Quand on envisage de vivre à l'étranger, notamment dans un pays où le coût de la vie est plus abordable, une question survient fréquemment : peut-on continuer à percevoir le minimum vieillesse ?
Conditions de perception selon le type de minimum vieillesse
Il est crucial de distinguer les différents types de minimum vieillesse :
- Minimum contributif : Ce montant est attribué en contrepartie d'une activité salariée et peut être perçu même en vivant à l'étranger. Cette allocation est accessible si la retraite est liquidée à taux plein, en respectant les conditions requises (nombre de trimestres ou âge).
- Aspa (Allocation de solidarité aux personnes âgées) : Contrairement au minimum contributif, l'Aspa est soumise à une condition de résidence en France. Cela signifie qu'un départ à l'étranger, même dans un autre pays de l'Union européenne, entraîne la suspension de cette aide.

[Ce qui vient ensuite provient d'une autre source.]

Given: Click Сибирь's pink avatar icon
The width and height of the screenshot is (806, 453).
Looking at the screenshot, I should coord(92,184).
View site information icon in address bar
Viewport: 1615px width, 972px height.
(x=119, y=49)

Il est fréquent que des personnes avec une petite retraite bénéficient d'un complément via l'Aspa. Par exemple, Marie, âgée de 67 ans, perçoit 600 € de retraites ainsi que 200 € d'Aspa pour garantir un revenu minimum de 803 €. Si elle choisit de s'installer à l'étranger, son revenu mensuel sera réduit à 600 €.
Conseils pratiques pour les futurs expatriés
Avant de faire le pas vers l'étranger, il est recommandé de contacter vos caisses de retraite (de base et complémentaire) pour les informer de votre projet. Cela vous permettra de vérifier vos droits et de mieux comprendre les implications financières de votre départ.
N'oubliez pas que chaque situation est unique, et qu'il est essentiel de bien se préparer pour éviter toute mauvaise surprise.